The active backend (there can only be one backend per Xenopsd instance) executes the micro-ops. The Xenops_server_xen backend in the picture above talks to libxc, libxl and qemu to create and destroy domains. The backend also talks to other Xapi services, in particular
- it registers datasources with xcp-rrdd, telling xcp-rrdd to measure I/O throughput and vCPU utilisation
- it reserves memory for new domains by talking to squeezed
- it makes disks available by calling SMAPIv2 VDI.{at,de}tach, VDI.{,de}activate
- it launches subprocesses by talking to forkexecd (avoiding problems with accidental fd capture)
Xenopsd backends are also responsible for monitoring running VMs. In the Xenops_server_xen backend this is done by watching Xenstore for
- @releaseDomain watch events
- device hotplug status changes
When such an event happens (for example: @releaseDomain sent when a domain requests a reboot) the corresponding operation does not happen inline. Instead the event is rebroadcast upwards to Xenops_server as a signal (for example: “VM id needs some attention”) and a “VM_stat” micro-op is queued in the appropriate queue. Xenopsd does not allow operations to run on the same VM in parallel and enforces this by:
- pushing all operations pertaining to a VM to the same queue
- associating each VM queue to at-most-one worker pool thread
The event takes the form “VM id needs some attention” and not “VM id needs to be rebooted” because, by the time the queue is flushed, the VM may well now be in a different state. Perhaps rather than being rebooted it now needs to be shutdown; or perhaps the domain is now in a good state because the reboot has already happened. The signals sent by the backend to the Xenops_server are a bit like event channel notifications in the Xen ring protocols: they are requests to ask someone to perform work, they don’t themselves describe the work that needs to be done.
An implication of this design is that it should always be possible to answer the question, “what operation should be performed to get the VM into a valid state?”. If an operation is cancelled half-way through or if Xenopsd is suddenly restarted, it will ask the question about all the VMs and perform the necessary operations. The operations must be designed carefully to make this work. For example if Xenopsd is restarted half-way through starting a VM, it must be obvious on restart that the VM should either be forcibly shutdown or rebooted to make it a valid state again. Note: we don’t demand that operations are performed as transactions; we only demand that the state they leave the system be “sensible” in the sense that the admin will recognise it and be able to continue their work.
Sometimes this can be achieved through careful ordering of side-effects within the operations, taking advantage of artifacts of the system such as:
- a domain which has not been fully created will have total vCPU time = 0 and will be paused. If we see one of these we should reboot it because it may not be fully intact.
In the absense of “tells” from the system, operations are expected to journal their intentions and support restart after failure.
There are three categories of metadata associated with VMs:
- system metadata: this is created as a side-effect of starting VMs.

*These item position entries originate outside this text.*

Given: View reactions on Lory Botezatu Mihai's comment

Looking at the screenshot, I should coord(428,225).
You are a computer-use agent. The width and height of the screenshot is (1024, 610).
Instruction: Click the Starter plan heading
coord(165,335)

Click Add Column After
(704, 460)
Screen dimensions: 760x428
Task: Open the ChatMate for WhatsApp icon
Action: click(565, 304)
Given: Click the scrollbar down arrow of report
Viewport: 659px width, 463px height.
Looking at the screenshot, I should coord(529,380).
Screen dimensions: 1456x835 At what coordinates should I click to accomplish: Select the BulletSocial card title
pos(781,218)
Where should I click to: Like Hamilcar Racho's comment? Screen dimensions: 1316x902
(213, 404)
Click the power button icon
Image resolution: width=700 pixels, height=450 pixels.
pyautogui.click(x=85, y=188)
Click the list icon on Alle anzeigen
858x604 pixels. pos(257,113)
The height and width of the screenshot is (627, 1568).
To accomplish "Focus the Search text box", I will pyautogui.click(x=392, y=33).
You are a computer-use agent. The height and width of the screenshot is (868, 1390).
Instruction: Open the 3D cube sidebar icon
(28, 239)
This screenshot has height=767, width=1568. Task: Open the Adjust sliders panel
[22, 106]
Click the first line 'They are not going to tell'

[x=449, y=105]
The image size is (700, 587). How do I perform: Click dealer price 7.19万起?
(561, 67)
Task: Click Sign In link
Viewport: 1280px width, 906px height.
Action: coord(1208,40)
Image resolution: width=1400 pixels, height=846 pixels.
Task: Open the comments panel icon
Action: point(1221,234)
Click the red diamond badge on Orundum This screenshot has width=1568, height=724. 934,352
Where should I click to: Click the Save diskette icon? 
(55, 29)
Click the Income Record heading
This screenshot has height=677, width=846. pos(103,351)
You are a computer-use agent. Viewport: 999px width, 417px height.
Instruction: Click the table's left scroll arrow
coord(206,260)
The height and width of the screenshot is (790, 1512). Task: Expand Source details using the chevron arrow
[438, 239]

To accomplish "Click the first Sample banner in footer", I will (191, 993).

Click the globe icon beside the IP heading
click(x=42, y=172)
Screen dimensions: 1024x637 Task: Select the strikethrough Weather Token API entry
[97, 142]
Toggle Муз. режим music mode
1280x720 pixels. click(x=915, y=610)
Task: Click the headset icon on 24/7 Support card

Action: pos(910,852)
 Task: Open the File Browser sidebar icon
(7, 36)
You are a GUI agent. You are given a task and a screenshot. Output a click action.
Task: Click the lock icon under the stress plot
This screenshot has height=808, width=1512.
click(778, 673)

This includes all the information about active disks and nics stored in Xenstore and the list of running domains according to Xen.
- VM: this is the configuration to use when the VM is started or rebooted. This is like a “config file” for the VM.
- VmExtra: this is the runtime configuration of the VM. When VM configuration is changed it often cannot be applied immediately; instead the VM continues to run with the previous configuration. We need to track the runtime configuration of the VM in order for suspend/resume and migrate to work. It is also useful to be able to tell a client, “on next reboot this value will be x but currently it is x-1”.
VM and VmExtra metadata is stored by Xenopsd in the domain 0 filesystem, in a simple directory hierarchy.